Fear not, though, there are proper poster artists at work here too. Take Alan Durman. We’ve seen this design before.
There’s quite a lot of Durman’s artwork in the NRM.
For a while, I found myself getting annoyed by this. Why did they have so much of his work when the collection didn’t seem to hold a single thing by Daphne Padden or Tom Eckersley?
Until I realised that the problem didn’t lie with the museum, but with the search criteria. The BBC site only covers oil paintings held for the nation. Eckersley, meanwhile, worked in watercolour. So I need to look in the NRM’s catalogue if I want to find this.
Or indeed this.
So that’s alright then. But to go back to Alan Durman, he also provided me with another diversion. Because the webpage for his railway poster designs told me that he’d also painted this.
Which is quite a stylistic surprise. There is clearly more to Mr Durman than just dolly birds, I will investigate further one day.
The painting itself also has an interesting story to tell. It’s of Timsbury Manor, just down the road from us, and the website says:
This shows one of a variety of houses in Somerset thought to be under threat of demolition in the 1960s. Paintings of them were commissioned by Arthur Batten-Pool of Rode Manor, which he bequeathed to the Victoria Art Gallery [in Bath].
It’s a localised, and later, version of Recording Britain, which is another thing that I must write about properly one day. But Arthur Batten Pool was right; Timsbury Manor was demolished in 1961.
But that’s not the last intriguing story to come out of the paintings. Take a look at this, which is called Building Matilda Tanks at Horwich and is rather wonderful.

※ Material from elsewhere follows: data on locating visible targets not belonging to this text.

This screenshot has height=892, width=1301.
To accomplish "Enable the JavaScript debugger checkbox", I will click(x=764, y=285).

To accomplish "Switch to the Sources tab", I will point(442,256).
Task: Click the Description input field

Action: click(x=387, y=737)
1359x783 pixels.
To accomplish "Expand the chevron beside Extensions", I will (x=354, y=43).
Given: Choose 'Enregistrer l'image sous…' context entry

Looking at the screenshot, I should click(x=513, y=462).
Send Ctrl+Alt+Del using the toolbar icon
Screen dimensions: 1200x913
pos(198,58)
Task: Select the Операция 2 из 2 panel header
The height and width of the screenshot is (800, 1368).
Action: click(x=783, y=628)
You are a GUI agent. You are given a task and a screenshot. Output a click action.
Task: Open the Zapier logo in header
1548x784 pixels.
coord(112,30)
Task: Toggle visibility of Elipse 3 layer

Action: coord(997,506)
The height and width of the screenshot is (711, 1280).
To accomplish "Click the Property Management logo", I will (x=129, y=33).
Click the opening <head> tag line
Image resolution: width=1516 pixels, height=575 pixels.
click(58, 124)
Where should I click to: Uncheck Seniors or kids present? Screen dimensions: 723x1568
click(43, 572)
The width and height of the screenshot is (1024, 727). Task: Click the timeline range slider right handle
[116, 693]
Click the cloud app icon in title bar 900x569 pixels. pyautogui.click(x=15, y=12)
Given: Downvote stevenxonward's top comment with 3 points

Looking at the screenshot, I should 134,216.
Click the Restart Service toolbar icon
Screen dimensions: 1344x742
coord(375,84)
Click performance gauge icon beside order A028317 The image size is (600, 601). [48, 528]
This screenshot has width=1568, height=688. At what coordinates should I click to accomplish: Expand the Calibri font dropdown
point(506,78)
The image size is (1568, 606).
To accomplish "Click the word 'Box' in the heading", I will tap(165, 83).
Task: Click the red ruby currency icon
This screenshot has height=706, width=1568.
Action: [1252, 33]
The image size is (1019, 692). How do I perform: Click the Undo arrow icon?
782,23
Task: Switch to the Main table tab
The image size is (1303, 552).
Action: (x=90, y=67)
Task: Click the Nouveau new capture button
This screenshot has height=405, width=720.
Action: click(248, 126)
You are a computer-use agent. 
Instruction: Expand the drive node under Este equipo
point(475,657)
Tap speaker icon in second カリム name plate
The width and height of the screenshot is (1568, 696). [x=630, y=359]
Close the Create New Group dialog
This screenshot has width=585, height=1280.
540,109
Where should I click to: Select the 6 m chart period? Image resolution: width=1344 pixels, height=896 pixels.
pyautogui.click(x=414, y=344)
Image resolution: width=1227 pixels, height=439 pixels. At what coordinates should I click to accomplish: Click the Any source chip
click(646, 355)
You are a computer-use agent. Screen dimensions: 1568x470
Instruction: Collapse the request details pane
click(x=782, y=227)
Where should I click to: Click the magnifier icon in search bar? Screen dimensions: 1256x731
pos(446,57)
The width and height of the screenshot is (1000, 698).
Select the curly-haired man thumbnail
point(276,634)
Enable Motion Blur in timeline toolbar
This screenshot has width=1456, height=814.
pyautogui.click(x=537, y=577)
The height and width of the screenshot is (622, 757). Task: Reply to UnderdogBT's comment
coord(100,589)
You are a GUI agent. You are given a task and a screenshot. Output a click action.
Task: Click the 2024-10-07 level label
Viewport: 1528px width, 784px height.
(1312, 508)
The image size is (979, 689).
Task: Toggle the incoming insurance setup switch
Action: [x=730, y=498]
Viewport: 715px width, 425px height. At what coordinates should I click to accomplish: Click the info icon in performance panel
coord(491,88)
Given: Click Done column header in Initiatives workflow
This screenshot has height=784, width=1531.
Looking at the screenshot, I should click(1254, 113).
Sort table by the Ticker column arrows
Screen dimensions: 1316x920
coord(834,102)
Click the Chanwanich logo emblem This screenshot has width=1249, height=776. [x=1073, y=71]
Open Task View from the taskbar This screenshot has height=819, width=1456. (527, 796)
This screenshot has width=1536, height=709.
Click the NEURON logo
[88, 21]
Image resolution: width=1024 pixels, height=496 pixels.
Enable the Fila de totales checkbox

Now you can probably guess that it’s by Norman Wilkinson, and indeed it has a family resemblance to many of his poster designs, but as far as I can tell it isn’t one. Instead, it seems to be part of a series of paintings he produced called ‘LMS at War’. The Horwich works above were the LMS’s main engine works, now turned over to producing tanks. Here’s another one in the series, called Re-forming Shell Cases, although I can’t in this case tell what the connection is with the LMS.
I’d love to know what the story is here – did the LMS think that they might get permission to produce these as posters? The images would certainly sit very happily alongside Wilkinson’s many other designs for them. They were certainly never made into posters, in fact the only place I can find them reproduces in is a small book called the LMS at War (which crops up on eBay every so often and doesn’t sell for very much). On the other hand, I wonder whether the LMS were simply doing their own version of the Governments’s War Artists Scheme, with their own artist. The only problem with this was that the war was so directed in every way, that surely they would have had to get permission from someone? If any one knows, please do tell us all the details.
There are a lot more Norman Wilkinson paintings on the BBC site too, mostly of ships, and when I tried to find out a bit more, it turns out that he’s quite an interesting cove, and famous for quite a lot more than posters. Like inventing dazzle ship camouflage to start with. All of which probably deserves a post of its own one day.
So, I started out with Harry Stevens but ended up in the wartime engine sheds with Norman Wilkinson. Not quite what I expected. And that ought to be that, were it not for the fact that Mr Crownfolio has just suggested that I put Barbara Jones into the infernal oil painting machine. Apparently there will be results. But I think this post has travelled quite far enough for one day, I think.